AWS Batch jobs are generated with a pre-set-up configuration called a job definition. The batch job definitions specify how the jobs need to run. Although each job must refer to a job definition, many parameters specified in the job definition can be overwritten during execution. Job definition parameters range from the number of CPUs, container images, IAM roles to the retry policy and the Linux command.

Furthermore, each batch job in Doris+ are set up to run 1000 feedbacks, and the process relies on AWS Comprehend, AWS Elasticsearch and eTranslation. These three APIs have a throttling limit. It means that there is a limit to the number of calls to their API per second. If this limit is not respected the service will return an error or block the connection. To avoid these issues, Doris+ limits the number of calls per second and the number of batch jobs running concurrently. More specifically, the number of available CPU per queue is limited to 10 with two CPUs running per Batch job.

The processing components scripts are found in the doris-python-code/shared/processors/

  • Batch_feedback_processor.py for general logic and processing closed questions.
  • Batch_feedback_processor_file_upload.py as a child class has the same functionality and specific functions for the processing of file_upload feedbacks.
  • Batch_feedback_processor_free_text.py is also a child class and has specific functions for the processing of free_text feedbacks.

Closed Questions

For the closed question type no special processing is needed and so it is fetched from the ‘feedbacks’ collection DocumentDB and directly stored in the ‘feedbacks_processed’ collection.

For the reporting however, the closed feedbacks need info from the consultation as the feedback has only answerId’s. In addition, the metadata is combined for filtering purposes in the Kibana dashboards.

​​​​​​​Open Questions

For open questions there is processing to be done in 2 phases because of eTranslation. AWS Comprehend first detects the language of the text and then sends them for translation in phase 1. In phase 2 theTranslationd English text undergoes further analysis with key phrase, sentiment and entities detection. See figure below which shows the order of calls in the phases. The same order applies for attachments.

The reporting part filters also those field further so it is able to visualize the results in word clouds etc.

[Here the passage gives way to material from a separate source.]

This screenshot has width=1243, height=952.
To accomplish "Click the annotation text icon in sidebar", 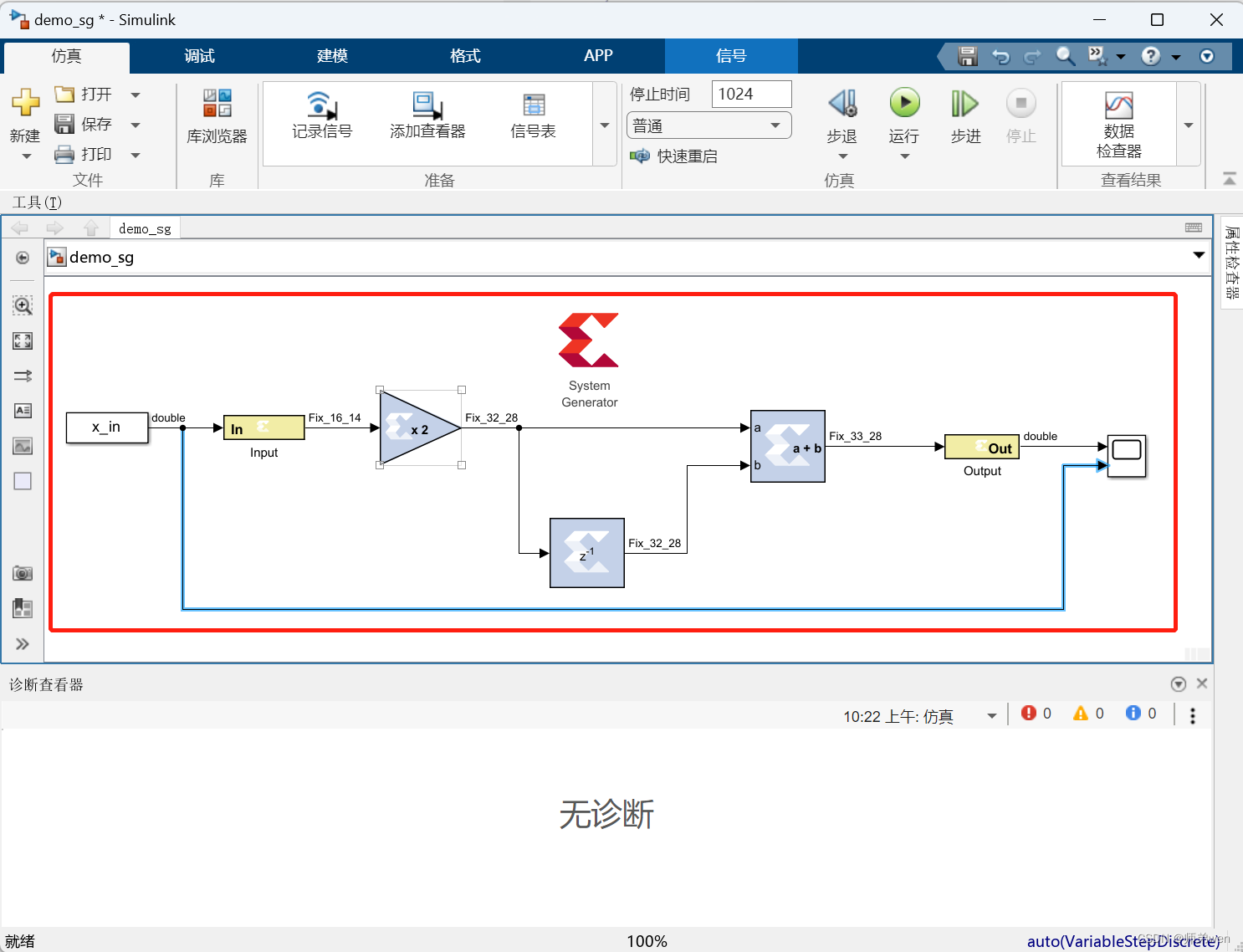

dorisPlus-eTranslationAndAWSComprehendComponentsInProcessing
eTranslation and AWS comprehend components in processing

​​​​​​​Attachments

Attachments have more complicated processing. First, the attachment feedbacks need to be sorted to determine if they have actual attachments if the attachments are extracted, and if so, in which language and then if a translation text file exists as well. The S3 attachment bucket is therefore scanned and compared to the file path given in the feedback. Then the translation also happens with eTranslation but the results are stored on S3 instead of in a DocumentDB collection. An excerpt of that translation is still stored in the feedback itself.
After translation, topics detection will happen on the texts. For the reporting part, URLs to S3 are constructed so that the viewer can click to see the original file or the translation .txt file.

eTranslation

eTranslation is an online machine translation service provided by the European Commission. the machine translation service is available to EC information systems through an API. It is highly secure and within the commission firewall and can translate in all official EU languages. Furthermore, it is optimised to work on the text of EU matters.

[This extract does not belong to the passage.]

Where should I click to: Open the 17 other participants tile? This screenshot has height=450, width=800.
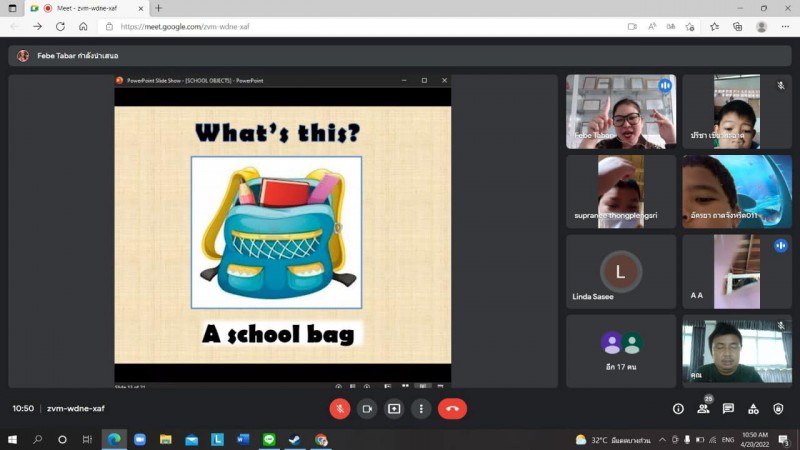(x=620, y=351)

There are 2 services of eTranslation used:

  • Translate documents - upload one or more documents

Translate text – text snippet

Translation of text snipped is used for open question while base64 encoding is used for attachment of file upload feedbacks. For the later, etranslation  accepts the following formats: .txt, .doc, .docx, .odt,.ott, .rtf, .xls, .xlsx, .ods, .ots, .ppt, .pptx, .odp, .otp, .odg, .otg, .htm, .html, .xhtml, .h, .xml, .xlf, .xliff, .sdlxliff, .rdf, .tmx and pdf. Besides, for attachment, it keeps the format of your original document when outputting the translation of a document.

After opening an account in eTranslation, two different rest calls to the eTranslation API are made using HTTP Digest authentication. Then the translation is received asynchronously at the API gateway as an entry point :

  1. Text snipped:
{

                "externalReference": _id,

                "callerInformation": {

                    "application": self.application,

                    "username": self.username

                },

                "textToTranslate": text,

                "sourceLanguage": source_language_code,

                "targetLanguages": ["EN"],

                "domain": self.domain,

                "requesterCallback": self.request_callback,

                "errorCallback": self.error_callback,

            }

In this API call, we refer to the identifier of the feedback to beTranslationd, the application to which we have access, the source language of the feedback that needs to beTranslationd into English. Finally, we add the caller's callback, the http address of our API gateway where the translation will be sent afterwards. In this case, before sending translation, the identifier of the feedback is enter in a DocDB collection with status untranslated. Upon reception of the text, a lambda function will update the DocDB status to translated and insert the translation.

  1. Base64 encoded attachment
{

                "externalReference": external_reference,

                "callerInformation": {

                    "application": self.application,

                    "username": self.username

                },

                "documentToTranslateBase64": {

                    "content": encoded_string,

                    "format": "txt",

                    "fileName": external_reference

                },

                "sourceLanguage": source_language_code,

                "targetLanguages": ["EN"],

                "domain": self.domain,

                "errorCallback": callback,#self.error_callback,

                "destinations": {"httpDestinations": [callback]}

            }

In this API call, we refer to the identifier of the feedback attachment to beTranslationd, the application to which we have access, the source language of the feedback to be transformed into English and the document encoded in base64. Finally, we add the http destination, the http address of our API gateway where the translation will be sent afterwards. In this case, before sending translation, the identifier of the feedback is enter in a DocDB collection with status untranslated. Upon reception of the text, a lambda function will send the decode the base64 encoded document and store it in an s3 bucket. The lambda will also update the DocDB status to translated.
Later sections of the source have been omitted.